*What you are asked to do*
Check every line below for the word "will" and show those that hold it.

*** Task input Section Begins ***

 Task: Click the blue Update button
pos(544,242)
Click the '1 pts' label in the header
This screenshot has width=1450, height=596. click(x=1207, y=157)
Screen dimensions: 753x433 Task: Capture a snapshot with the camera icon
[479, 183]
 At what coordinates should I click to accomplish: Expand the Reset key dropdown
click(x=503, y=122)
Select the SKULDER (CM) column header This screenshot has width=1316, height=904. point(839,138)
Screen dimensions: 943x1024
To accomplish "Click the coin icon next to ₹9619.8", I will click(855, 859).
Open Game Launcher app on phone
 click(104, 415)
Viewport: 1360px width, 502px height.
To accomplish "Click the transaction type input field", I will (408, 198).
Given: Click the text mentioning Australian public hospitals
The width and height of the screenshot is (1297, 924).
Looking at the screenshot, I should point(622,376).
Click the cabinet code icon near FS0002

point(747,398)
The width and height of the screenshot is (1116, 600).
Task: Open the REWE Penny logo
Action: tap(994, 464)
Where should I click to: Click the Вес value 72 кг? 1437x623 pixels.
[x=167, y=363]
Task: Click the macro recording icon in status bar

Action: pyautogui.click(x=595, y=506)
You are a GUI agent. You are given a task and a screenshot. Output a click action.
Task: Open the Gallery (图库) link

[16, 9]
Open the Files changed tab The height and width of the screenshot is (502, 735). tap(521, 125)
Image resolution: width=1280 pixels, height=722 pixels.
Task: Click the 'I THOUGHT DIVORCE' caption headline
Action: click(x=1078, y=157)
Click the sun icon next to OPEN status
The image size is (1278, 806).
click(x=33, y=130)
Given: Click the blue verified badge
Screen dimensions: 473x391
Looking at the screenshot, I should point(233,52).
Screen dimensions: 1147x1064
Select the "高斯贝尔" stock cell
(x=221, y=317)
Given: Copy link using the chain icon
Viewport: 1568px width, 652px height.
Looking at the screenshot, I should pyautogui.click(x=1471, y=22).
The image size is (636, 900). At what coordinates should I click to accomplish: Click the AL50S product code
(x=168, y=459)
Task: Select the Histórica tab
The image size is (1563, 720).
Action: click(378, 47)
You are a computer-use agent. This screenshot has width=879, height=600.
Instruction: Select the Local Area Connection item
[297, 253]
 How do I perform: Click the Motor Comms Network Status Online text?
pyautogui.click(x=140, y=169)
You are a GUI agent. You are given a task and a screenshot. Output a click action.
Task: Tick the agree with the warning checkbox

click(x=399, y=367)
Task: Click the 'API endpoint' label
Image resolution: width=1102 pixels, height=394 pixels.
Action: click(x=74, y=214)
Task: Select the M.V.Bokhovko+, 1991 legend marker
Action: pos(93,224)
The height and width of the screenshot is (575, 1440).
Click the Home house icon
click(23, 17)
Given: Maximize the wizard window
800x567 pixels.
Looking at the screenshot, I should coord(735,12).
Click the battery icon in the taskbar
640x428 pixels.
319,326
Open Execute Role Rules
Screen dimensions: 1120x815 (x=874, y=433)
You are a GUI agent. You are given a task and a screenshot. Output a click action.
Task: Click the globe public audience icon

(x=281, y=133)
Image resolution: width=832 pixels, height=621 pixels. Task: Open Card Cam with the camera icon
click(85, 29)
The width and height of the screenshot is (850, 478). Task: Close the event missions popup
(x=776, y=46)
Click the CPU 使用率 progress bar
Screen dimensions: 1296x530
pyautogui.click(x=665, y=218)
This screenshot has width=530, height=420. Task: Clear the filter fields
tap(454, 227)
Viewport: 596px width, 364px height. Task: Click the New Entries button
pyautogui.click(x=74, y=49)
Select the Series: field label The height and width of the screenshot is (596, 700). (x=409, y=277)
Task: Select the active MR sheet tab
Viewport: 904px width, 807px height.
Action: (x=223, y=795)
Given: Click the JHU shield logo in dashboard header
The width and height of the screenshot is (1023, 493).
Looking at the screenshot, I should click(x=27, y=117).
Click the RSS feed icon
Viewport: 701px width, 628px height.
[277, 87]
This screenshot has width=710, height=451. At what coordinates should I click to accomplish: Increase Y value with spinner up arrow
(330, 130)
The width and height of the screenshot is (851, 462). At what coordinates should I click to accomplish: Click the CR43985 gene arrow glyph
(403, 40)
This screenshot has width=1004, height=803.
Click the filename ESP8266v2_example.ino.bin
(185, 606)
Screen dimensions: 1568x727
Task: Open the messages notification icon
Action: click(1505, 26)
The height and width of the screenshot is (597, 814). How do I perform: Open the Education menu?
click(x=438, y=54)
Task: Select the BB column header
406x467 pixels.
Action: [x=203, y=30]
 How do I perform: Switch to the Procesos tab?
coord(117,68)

*** Task input Section Ends ***

*Task result*
To accomplish "Click the coin icon next to ₹9619.8", I will click(855, 859).
To accomplish "Click the transaction type input field", I will (408, 198).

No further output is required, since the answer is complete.